# How To Make Clubs For Giants?



## 373 (Jun 9, 2006)

I think I'll write a few club manufacturers to ask.

As many of you know, I am 6'7" tall. On top of that, I have a short upper arm that does NOT make my fingertips reach to the same height from the ground as someone 12" shorter than me. In other words, I'm a goofy, malformed giant.

Watching some of the average size players on television, I see them set up to hit wedge shots while maintaining the same 45 degree angle recommended by all the teachers. Their club length to body length has a certain relationship, within certain boundaries I can't come close to.

It's fine to suggest I get clubs 2" extra long and a few degrees upright. That would probably be close to the fitting I need, but I'll be 60 years old on Mothers Day and dealing with the increased swing weight that comes from arbitrarily increasing length is something I can't deal with anymore.

So, how do you create a set of clubs that are extra long, but retain the same swingweight as clubs made to normal lengths?

At least ONE inquiring mind wants to know, but he's a GIANT and can get really mean... :dunno:


----------



## Fourputt (Nov 18, 2006)

Butt weighting is the one thing that comes to mind. Although that increases the overall weight of the club, it will reduce the swingweight. Not sure what else you can do unless you find lighter clubheads.


----------



## stevel1017 (Apr 30, 2007)

Fourputt is right (as usual) you can change the swing weight by butt weighting (or using lead tape on the head)
understand swing weight here
Swingweight - Golf Club Swingweight


----------



## 373 (Jun 9, 2006)

I spoke to one of the nice folks at Golfworks. Here's some interesting suggestions.

Yes, you can butt weight the clubs and they sell the parts to do all you'd need. That's the most common way and as you might expect, that's how they recommend because they sell the parts for it. Nothing else we discussed is for sure.

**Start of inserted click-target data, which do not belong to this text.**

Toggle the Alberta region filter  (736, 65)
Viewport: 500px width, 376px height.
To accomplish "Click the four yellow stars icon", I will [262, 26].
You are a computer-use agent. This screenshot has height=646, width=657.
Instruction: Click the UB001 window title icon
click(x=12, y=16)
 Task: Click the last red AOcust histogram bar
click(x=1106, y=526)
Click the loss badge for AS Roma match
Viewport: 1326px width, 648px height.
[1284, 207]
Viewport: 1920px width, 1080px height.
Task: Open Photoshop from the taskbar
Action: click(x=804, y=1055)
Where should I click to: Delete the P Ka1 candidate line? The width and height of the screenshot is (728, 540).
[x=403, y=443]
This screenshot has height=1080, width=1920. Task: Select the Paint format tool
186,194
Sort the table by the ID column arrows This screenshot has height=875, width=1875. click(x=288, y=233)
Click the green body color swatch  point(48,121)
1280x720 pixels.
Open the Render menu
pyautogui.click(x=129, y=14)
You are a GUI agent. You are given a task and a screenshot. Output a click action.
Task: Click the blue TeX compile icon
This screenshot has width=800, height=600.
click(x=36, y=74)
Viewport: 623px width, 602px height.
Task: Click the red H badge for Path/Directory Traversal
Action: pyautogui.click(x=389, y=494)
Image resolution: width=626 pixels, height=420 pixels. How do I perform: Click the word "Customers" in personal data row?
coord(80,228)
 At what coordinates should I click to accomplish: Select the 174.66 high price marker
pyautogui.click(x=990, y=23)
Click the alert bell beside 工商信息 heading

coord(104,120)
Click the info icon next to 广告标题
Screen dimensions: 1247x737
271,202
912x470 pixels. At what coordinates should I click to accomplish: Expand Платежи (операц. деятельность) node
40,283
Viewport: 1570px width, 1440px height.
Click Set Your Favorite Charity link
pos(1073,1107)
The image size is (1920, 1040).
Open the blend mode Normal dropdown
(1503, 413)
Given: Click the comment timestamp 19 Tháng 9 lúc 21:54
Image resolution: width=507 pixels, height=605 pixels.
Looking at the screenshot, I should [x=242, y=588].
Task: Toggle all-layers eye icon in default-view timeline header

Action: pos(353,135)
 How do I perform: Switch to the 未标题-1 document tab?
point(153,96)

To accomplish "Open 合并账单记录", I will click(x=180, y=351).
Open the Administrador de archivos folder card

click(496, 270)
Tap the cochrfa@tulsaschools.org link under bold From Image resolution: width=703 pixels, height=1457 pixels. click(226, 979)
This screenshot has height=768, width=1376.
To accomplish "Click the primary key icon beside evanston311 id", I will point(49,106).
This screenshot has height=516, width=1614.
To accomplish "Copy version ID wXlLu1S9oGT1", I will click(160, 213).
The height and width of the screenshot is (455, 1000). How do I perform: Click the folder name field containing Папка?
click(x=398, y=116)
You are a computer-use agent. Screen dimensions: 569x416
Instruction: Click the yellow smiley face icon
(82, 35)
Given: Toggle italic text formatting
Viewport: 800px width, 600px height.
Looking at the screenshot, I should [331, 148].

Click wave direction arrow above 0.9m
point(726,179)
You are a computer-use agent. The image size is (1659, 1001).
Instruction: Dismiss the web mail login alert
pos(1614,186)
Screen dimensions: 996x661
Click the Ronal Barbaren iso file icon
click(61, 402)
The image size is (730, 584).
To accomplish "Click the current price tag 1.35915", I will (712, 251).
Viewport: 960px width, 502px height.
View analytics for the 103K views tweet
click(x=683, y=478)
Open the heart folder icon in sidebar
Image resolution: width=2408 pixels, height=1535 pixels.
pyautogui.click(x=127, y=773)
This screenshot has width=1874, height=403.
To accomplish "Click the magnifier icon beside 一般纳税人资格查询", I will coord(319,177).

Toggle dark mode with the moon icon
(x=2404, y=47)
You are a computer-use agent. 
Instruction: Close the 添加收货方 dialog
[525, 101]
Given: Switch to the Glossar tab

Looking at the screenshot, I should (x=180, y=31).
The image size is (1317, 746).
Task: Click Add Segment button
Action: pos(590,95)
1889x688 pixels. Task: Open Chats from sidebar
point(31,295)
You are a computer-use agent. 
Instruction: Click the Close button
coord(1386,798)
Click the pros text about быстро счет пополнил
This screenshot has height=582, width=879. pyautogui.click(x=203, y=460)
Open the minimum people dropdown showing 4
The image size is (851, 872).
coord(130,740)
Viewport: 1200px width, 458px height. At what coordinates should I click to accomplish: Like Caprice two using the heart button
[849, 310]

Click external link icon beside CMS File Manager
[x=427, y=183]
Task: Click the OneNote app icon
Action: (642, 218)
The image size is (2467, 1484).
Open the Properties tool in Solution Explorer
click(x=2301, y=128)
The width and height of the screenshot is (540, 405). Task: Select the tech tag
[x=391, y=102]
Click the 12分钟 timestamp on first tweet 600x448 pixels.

There are a few clubheads with weight screws in them. They speculated that you could reduce the weight of the screw or the weight behind the screw and compromise the swingweight downwards.

Another suggestion was lighter shafts.

The most interesting suggestion, particularly since I'm so tall, was to vary the length of the clubs by less than the usual inch difference until you get to the 9 iron and wedges, leaving them all the same. To get really crazy, a combination of lightweight shafts, butt weighting and variations of the clubheads could build a set of very heavy clubs overall, but at 2" over long, they thought something in the realm of D2 could be maintained.

All this goes without saying that a good fitting for lie would be required.


----------



## Fourputt (Nov 18, 2006)

DennisM said:


> I spoke to one of the nice folks at Golfworks. Here's some interesting suggestions.
> 
> Yes, you can butt weight the clubs and they sell the parts to do all you'd need. That's the most common way and as you might expect, that's how they recommend because they sell the parts for it. Nothing else we discussed is for sure.
> 
> ...


Just one error in this... putting a lighter shaft on a clubhead may decrease its overall weight, but in most cases it increases the swingweight.


----------